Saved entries

---+---

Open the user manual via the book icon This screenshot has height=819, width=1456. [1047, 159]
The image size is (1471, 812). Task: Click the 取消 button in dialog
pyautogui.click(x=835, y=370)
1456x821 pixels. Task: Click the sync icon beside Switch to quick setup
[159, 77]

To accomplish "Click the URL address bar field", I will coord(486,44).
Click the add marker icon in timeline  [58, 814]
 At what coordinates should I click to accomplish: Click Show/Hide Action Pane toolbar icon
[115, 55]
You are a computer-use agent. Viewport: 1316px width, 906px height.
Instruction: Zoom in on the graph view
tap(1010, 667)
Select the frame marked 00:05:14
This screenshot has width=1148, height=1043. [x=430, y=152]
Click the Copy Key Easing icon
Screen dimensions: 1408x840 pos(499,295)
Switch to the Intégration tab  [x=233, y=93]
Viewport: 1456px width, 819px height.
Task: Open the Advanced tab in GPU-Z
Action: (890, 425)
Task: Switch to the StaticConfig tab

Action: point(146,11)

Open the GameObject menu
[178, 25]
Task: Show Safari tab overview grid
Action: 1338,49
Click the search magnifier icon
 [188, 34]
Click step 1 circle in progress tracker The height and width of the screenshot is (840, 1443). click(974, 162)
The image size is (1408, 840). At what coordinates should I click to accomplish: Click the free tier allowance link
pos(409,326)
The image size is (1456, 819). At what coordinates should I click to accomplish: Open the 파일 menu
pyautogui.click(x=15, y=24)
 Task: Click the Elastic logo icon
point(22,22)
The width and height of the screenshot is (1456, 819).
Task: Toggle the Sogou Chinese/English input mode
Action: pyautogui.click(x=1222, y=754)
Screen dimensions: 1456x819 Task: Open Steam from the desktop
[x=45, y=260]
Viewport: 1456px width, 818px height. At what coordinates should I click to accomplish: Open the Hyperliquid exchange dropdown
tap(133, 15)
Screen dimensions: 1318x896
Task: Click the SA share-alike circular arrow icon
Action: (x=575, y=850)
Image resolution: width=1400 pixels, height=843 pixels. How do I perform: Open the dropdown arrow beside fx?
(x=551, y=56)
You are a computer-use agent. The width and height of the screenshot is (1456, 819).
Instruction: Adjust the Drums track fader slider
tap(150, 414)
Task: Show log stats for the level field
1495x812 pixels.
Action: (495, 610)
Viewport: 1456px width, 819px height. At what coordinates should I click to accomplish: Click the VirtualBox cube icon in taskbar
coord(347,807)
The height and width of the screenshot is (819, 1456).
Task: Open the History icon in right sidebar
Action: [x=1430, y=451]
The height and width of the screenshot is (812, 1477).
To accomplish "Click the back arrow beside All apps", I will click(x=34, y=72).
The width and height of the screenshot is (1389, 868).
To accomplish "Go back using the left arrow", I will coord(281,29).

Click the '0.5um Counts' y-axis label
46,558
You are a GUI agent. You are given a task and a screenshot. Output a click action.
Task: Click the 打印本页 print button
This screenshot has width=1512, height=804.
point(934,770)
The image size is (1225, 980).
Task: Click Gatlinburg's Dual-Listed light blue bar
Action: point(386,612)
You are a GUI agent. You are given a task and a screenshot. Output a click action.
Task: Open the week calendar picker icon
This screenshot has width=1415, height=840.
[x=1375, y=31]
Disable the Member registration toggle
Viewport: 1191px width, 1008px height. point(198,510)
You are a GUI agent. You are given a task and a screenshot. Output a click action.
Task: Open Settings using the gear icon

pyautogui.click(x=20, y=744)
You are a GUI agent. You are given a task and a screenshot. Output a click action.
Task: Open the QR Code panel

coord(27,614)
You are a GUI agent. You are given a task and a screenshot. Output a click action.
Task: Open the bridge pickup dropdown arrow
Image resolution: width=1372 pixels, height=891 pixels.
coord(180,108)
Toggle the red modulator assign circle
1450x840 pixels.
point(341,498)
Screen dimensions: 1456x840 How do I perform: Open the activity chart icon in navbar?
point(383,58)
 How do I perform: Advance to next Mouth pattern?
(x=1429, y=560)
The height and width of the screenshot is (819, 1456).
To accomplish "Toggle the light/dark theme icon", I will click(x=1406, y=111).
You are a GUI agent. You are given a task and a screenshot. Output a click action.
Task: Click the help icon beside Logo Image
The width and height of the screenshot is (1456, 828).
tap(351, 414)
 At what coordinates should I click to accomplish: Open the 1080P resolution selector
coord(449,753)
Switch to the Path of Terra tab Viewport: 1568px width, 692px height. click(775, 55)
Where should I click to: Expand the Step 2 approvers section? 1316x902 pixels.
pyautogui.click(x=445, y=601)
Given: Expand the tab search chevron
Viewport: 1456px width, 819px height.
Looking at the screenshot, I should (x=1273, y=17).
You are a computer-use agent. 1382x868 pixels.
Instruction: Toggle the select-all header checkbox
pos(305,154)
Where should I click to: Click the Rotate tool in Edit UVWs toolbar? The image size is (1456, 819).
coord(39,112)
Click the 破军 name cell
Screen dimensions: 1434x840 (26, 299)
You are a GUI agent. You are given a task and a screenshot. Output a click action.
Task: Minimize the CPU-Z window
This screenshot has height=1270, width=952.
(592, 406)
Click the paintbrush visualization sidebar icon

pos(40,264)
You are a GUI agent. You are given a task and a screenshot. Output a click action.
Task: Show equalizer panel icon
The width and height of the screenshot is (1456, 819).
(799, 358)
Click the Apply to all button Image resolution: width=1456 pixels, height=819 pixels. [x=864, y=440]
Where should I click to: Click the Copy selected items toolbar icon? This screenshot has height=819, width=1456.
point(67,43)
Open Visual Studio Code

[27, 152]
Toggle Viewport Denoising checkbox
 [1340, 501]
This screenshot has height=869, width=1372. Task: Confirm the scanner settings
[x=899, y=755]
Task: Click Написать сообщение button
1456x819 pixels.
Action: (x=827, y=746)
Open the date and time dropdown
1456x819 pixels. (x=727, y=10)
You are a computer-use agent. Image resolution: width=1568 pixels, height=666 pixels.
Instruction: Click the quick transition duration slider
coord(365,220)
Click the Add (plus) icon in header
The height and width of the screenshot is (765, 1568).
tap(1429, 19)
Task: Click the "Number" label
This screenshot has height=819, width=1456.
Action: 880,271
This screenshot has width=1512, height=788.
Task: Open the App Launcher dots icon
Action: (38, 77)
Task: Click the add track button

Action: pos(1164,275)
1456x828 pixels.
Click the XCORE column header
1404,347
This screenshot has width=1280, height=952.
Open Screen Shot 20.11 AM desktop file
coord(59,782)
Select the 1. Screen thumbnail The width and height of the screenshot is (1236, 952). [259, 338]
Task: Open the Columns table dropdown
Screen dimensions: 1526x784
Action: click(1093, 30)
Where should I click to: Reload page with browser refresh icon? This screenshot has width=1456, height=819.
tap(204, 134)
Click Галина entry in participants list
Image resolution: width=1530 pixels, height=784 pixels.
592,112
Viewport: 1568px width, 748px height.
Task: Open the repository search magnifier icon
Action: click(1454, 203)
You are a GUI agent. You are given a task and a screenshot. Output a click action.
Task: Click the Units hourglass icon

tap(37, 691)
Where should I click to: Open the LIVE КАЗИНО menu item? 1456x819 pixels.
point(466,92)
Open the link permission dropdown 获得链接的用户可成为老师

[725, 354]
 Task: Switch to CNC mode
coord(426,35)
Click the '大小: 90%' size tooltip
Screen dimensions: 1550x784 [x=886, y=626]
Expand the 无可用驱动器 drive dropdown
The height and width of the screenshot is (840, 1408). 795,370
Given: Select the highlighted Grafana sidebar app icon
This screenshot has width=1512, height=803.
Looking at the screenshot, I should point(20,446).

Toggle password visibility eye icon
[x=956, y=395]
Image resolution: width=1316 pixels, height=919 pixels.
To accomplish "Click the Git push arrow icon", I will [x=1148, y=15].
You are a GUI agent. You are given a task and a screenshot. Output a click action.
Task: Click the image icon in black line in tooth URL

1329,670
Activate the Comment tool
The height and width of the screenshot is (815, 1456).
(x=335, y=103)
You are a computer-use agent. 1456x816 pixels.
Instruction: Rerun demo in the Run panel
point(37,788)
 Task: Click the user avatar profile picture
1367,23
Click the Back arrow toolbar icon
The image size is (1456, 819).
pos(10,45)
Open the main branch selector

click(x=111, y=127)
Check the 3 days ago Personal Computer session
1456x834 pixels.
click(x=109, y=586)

---+---

Assignment
From the records, copy every line that has the string "circle" in it.

Exercise response
Click step 1 circle in progress tracker The height and width of the screenshot is (840, 1443). click(974, 162)
Toggle the red modulator assign circle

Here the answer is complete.